Two scenarios addressed complications related to neovascularisation. In the first, a patient presented with angle neovascularisation and claimed she had never undergone gonioscopy or been warned of the risk of glaucoma. All respondents agreed this constituted a breach of duty. Indeed, neovascular glaucoma is a known sight-threatening complication of ischaemic CRVO, and the Central Vein Occlusion Study (CVOS) recommends regular gonioscopic assessments within the first 6–12 months [10].
In the second case, no treatment was discussed despite documented iris neovascularisation. Again, all respondents flagged this as a breach of duty. The omission of laser photocoagulation or anti-VEGF therapy in such cases falls below standard care, and a lack of informed consent increases medico-legal vulnerability.
We asked clinicians how long is ‘too long’ to delay laser therapy after identifying neovascularisation of the iris (NVI) / neovascularisation of the angle (NVA). The most common response was eight weeks, consistent with RCOphth guidance which urges prompt intervention, ideally within two weeks from diagnosis, to prevent neovascular glaucoma. Delays beyond this point can result in irreversible damage and place clinicians at risk of litigation if the patient progresses to a painful blind eye.
This survey reveals that the assessed ophthalmologists largely align with evidence-based best practices in managing CRVO, particularly in systemic evaluation and recognition of neovascular risks. Nonetheless, areas of variation exist, especially in the management of hormonal therapy risk, discharge timing and communication of risks and interventions.
TAKE HOME MESSAGES
1. Always document contralateral eye findings and systemic risk work-up.
2. Ensure informed consent discussions around visual prognosis, treatment options, and systemic risks are thorough and recorded.
3. Discuss hormonal therapy implications in young female patients with vascular events.
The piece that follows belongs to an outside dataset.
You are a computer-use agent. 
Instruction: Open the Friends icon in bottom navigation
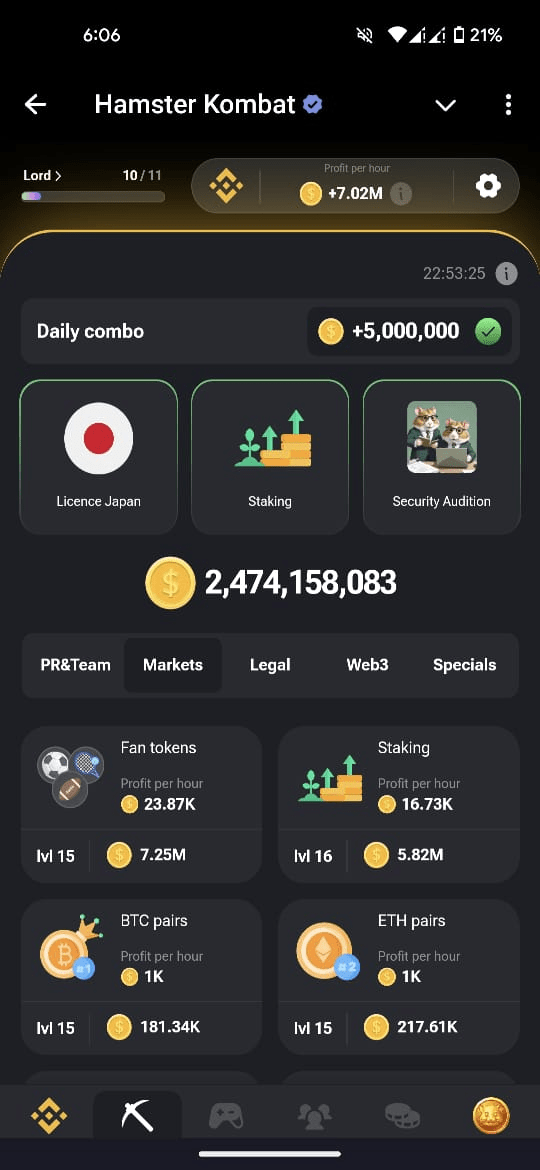(x=314, y=1116)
4. Act promptly on signs of neovascularisation and avoid delays in laser or anti-VEGF initiation.
5. Patient education at discharge is vital – even when clinical parameters seem stable, always ensuring safety netting with adequate explanations of the ‘red flag’ symptoms.
References
1. Woo SC, Lip GY, Lip PL. Associations of retinal artery occlusion and retinal vein occlusion to mortality, stroke, and myocardial infarction: a systematic review. Eye (Lond) 2016;30(8):1031–8.
2. https://www.rcophth.ac.uk/resources-listing/
retinal-vein-occlusion-rvo-guidelines
[Link last accessed September 2025]
3. Hayreh SS, Podhajsky PA, Zimmerman MB. Natural history of visual outcome in central retinal vein occlusion. Ophthalmology 2011;118(1):119–33.
4. Tait C, Baglin T, Watson H, et al. Guidelines on the investigation and management of venous thrombosis at unusual sites. Br J Haematol 2012;159(1):28–38.
5. Romiti GF, Corica B, Borgi M, et al. Inherited and acquired thrombophilia in adults with retinal vascular occlusion: A systematic review and meta-analysis. J Thromb Haemost 2020;18(12):3249–66.
6. Canonico M, Oger E, Plu-Bureau G, et al. Hormone therapy and venous thromboembolism among postmenopausal women. Circulation 2007;115(7):840–5.
7. Brown DM, Campochiaro PA, Singh RP, et al. Ranibizumab for macular edema following central retinal vein occlusion: six-month primary end point results of a phase III study. Ophthalmology 2010;117(6):1124–33.e1.
8. Campochiaro PA, Sophie R, Pearlman J, et al. Long-term outcomes in patients with retinal vein occlusion treated with ranibizumab: the RETAIN study. Ophthalmology 2014;121(9):1856–64.
9. Kolar P. Risk Factors for Central and Branch Retinal Vein Occlusion: A Meta-Analysis of Published Clinical Data. J Ophthalmol 2014;232(2):67–72.
10. The Central Vein Occlusion Study Group. Natural history and clinical management of central retinal vein occlusion. Arch Ophthalmol 1997;115(4):486–91.
Declaration of competing interests: None declared.